(ENTRIES SUPPLIED Opens)

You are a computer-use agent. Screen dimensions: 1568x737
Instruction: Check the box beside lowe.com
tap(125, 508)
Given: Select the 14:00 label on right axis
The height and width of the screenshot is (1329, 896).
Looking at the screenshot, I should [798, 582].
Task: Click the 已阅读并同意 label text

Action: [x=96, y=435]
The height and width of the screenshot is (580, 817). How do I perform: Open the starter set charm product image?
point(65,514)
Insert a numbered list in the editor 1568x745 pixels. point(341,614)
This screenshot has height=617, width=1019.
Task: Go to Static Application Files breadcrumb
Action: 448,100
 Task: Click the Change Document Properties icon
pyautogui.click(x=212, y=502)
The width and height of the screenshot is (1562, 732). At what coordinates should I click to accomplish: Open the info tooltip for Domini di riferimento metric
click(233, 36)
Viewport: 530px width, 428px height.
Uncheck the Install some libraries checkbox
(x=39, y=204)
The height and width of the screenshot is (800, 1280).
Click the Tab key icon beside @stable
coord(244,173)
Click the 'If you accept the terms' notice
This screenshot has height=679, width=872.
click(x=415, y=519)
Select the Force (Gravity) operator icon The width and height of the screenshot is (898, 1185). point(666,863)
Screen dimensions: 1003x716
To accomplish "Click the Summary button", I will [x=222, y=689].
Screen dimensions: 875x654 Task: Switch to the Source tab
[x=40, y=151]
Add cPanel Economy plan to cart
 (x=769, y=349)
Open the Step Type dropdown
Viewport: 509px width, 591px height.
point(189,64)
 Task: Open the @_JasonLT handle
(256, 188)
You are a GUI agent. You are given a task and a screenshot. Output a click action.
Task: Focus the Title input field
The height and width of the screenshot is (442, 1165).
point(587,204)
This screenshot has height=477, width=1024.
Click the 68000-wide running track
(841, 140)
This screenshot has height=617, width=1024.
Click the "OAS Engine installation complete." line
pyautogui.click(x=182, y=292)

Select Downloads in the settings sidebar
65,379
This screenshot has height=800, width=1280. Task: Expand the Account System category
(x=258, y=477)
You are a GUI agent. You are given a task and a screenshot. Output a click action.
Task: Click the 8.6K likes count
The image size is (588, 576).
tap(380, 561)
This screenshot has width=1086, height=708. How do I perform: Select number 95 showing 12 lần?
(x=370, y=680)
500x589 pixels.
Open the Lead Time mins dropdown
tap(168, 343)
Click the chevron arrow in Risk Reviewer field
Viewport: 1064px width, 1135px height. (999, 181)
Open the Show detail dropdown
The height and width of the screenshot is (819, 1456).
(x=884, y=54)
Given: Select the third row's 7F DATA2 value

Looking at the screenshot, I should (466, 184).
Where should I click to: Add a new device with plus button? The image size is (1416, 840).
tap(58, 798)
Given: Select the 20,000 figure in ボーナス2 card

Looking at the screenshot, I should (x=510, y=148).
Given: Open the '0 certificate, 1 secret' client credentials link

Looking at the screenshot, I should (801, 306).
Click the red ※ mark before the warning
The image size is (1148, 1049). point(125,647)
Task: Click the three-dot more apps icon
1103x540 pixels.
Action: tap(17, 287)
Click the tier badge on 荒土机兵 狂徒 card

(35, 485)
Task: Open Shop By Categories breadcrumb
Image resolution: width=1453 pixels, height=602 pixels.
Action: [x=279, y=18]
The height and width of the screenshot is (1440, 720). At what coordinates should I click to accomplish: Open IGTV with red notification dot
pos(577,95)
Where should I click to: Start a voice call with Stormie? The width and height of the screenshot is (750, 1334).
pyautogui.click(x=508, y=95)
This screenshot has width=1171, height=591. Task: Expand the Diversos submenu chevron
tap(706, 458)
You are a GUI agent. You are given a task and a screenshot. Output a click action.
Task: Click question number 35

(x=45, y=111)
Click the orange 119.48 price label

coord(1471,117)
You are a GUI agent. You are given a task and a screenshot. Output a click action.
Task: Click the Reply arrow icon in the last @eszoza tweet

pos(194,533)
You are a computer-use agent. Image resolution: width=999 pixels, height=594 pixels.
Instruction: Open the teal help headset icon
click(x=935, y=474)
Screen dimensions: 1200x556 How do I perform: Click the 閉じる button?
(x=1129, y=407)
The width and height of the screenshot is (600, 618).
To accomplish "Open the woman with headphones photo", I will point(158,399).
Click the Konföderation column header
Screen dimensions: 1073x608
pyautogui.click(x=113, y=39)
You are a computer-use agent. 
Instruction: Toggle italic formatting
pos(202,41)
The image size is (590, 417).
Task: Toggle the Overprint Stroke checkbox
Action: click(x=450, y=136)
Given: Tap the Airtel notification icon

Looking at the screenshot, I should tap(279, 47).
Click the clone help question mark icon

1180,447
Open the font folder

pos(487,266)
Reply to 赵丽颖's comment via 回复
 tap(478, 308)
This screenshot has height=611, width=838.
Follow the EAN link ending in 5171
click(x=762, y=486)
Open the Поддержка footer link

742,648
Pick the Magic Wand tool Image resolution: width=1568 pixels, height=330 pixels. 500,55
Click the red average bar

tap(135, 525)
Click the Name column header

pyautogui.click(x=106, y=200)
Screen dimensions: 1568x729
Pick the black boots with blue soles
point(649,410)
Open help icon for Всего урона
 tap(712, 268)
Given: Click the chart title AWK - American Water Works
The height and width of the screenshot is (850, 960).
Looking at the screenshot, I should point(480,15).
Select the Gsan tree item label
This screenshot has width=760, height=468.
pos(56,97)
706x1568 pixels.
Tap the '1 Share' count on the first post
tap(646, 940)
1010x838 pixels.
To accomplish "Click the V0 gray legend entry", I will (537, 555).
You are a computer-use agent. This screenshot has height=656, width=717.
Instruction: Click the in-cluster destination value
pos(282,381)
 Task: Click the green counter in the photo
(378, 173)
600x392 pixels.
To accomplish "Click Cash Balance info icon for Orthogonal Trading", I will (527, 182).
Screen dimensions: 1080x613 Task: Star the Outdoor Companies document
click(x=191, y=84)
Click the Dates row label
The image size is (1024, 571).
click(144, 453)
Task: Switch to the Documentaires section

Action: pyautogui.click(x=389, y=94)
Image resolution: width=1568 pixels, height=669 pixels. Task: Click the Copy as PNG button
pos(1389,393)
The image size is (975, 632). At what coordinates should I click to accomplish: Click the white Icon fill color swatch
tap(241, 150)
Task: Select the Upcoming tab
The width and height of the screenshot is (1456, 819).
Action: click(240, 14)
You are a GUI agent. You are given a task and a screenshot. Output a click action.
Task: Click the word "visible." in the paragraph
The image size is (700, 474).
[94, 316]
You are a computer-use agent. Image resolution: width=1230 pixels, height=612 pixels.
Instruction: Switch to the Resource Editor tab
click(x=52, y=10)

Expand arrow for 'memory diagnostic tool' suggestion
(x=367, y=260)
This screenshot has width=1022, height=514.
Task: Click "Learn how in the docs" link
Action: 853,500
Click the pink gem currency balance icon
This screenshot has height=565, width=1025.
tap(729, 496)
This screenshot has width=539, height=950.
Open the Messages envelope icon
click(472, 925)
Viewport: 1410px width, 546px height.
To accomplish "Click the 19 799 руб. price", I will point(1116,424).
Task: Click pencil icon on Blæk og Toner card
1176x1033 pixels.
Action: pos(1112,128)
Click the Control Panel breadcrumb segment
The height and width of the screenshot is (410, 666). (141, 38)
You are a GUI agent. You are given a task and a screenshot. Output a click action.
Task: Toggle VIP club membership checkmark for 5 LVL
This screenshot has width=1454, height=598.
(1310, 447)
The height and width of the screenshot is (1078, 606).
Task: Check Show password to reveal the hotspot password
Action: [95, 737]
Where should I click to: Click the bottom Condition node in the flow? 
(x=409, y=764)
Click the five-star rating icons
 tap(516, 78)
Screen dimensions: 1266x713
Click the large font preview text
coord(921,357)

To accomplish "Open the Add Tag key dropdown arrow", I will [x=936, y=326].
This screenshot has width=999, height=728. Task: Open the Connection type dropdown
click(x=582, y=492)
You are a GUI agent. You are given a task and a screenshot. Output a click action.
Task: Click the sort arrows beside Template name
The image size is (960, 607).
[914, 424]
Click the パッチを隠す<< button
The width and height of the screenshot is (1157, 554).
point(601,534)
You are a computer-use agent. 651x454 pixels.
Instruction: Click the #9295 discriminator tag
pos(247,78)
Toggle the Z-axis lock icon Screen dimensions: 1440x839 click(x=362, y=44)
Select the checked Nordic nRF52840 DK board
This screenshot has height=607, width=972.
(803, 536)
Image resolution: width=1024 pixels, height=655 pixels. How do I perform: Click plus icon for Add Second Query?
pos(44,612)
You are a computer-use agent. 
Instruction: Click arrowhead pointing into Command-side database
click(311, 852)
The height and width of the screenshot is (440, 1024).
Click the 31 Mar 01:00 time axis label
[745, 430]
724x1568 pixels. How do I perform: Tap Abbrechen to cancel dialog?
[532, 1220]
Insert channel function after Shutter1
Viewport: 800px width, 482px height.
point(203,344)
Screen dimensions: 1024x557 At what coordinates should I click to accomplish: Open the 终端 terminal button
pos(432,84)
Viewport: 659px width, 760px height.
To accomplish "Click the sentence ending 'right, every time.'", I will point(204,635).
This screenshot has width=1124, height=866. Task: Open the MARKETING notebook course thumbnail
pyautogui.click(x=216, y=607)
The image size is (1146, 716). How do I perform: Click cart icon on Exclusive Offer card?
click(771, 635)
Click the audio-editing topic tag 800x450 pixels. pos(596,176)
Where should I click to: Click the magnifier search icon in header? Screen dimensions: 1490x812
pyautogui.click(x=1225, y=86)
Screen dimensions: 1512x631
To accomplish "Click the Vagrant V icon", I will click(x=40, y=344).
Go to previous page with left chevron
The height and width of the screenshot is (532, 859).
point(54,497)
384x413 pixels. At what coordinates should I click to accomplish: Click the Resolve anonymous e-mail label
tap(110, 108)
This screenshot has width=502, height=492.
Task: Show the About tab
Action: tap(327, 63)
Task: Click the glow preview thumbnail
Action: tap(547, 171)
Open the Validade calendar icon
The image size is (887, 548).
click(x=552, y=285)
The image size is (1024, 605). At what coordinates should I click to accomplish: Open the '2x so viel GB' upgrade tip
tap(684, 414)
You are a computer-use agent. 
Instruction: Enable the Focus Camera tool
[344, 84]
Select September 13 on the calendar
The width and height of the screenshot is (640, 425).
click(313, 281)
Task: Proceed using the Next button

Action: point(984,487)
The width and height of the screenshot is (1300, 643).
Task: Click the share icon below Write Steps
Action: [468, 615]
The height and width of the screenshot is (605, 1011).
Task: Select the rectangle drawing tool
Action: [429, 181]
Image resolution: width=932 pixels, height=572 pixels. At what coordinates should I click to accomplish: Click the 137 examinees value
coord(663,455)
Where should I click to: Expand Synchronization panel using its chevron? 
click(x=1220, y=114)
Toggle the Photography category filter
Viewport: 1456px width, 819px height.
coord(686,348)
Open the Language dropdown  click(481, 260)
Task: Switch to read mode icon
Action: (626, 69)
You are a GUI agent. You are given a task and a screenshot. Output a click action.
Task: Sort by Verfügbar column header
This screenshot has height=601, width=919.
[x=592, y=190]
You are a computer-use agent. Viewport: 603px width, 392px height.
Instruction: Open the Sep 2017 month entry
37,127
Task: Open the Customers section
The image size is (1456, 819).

(ENTRIES SUPPLIED Closes)

In the records above, find each line with the word "right" and copy it out.

- _RESPONSE BELOW_
Given: Select the 14:00 label on right axis
To accomplish "Click the sentence ending 'right, every time.'", I will point(204,635).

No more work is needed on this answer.